Manolo Reyes, who resided in the Miami area in the 1950s and 1960s, realized that there were no television news shows aimed at the growing Cuban exile community, especially after the Communist takeover of Cuba by Fidel Castro in the Cuban Revolution.
Despite his limited English, Reyes pitched his idea to the founder of WTVJ, Mitchell Wolfson, and Miami television pioneer Ralph Renick. Renick and Woflson agreed to let Reyes tape a test show. The station had to have the test show critiqued by a University of Miami linguistics professor because no one at WTVJ (Channel 4) spoke Spanish at the time.
Wolfson agreed to broadcast Reyes' Spanish-language news segments.
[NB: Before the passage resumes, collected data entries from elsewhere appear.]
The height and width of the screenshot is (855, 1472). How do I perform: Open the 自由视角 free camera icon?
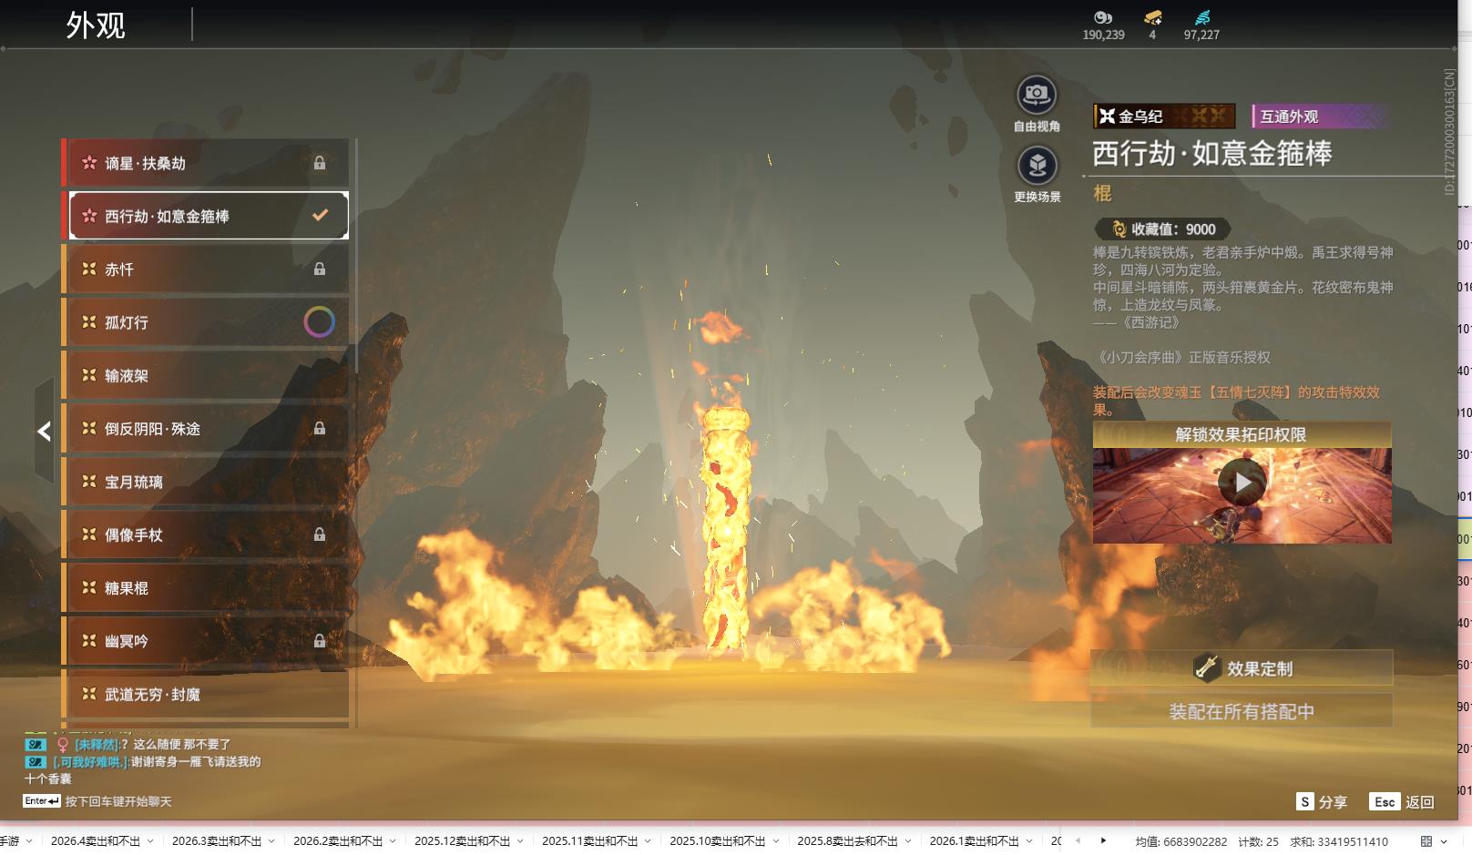coord(1036,95)
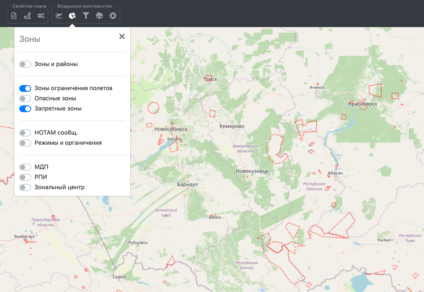This screenshot has height=292, width=424.
Task: Close the Зоны panel
Action: 122,36
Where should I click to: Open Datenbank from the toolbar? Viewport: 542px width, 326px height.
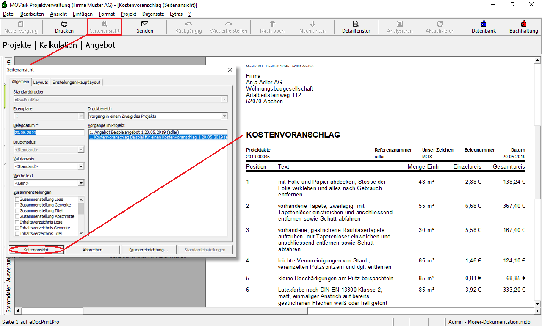click(484, 24)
Reyes' first 15-minute news show, News En Español, debuted on August 28, 1960. News En Español aired on weekdays at 6:45 a.m., just before the Skipper Chuck Show, and at 1 a.m., just before the WTVJ's sign-off for the night. Spanish-speaking viewers, especially the Cuban exile community, were delighted by Reyes's news show, despite the difficult viewing times. Conversely, non-Spanish speakers were equally outraged by the broadcast of an all-Spanish show.
Reyes' newscast was so popular that it was gradually expanded. His initial assignments for the station usually involved coverage of Miami's arriving Cuban refugees. Reyes remained at WTVJ for 19 years and was promoted to the station's Latin America news editor. Reyes also became a regular contributor on the WTVJ's well-known English-language show The Ralph Renick Report. He also began contributing nationally on Walter Cronkite's CBS Evening News.
He left television after 19 years. He obtained a second law degree from the University of Miami before becoming an executive director at Mercy Hospital in Miami. He remained at that position for nearly 20 years until his retirement in 2005.
Reyes was honored for his pioneering work in television by the Miami Chapter of the National Academy of Television Arts and Sciences in 1991.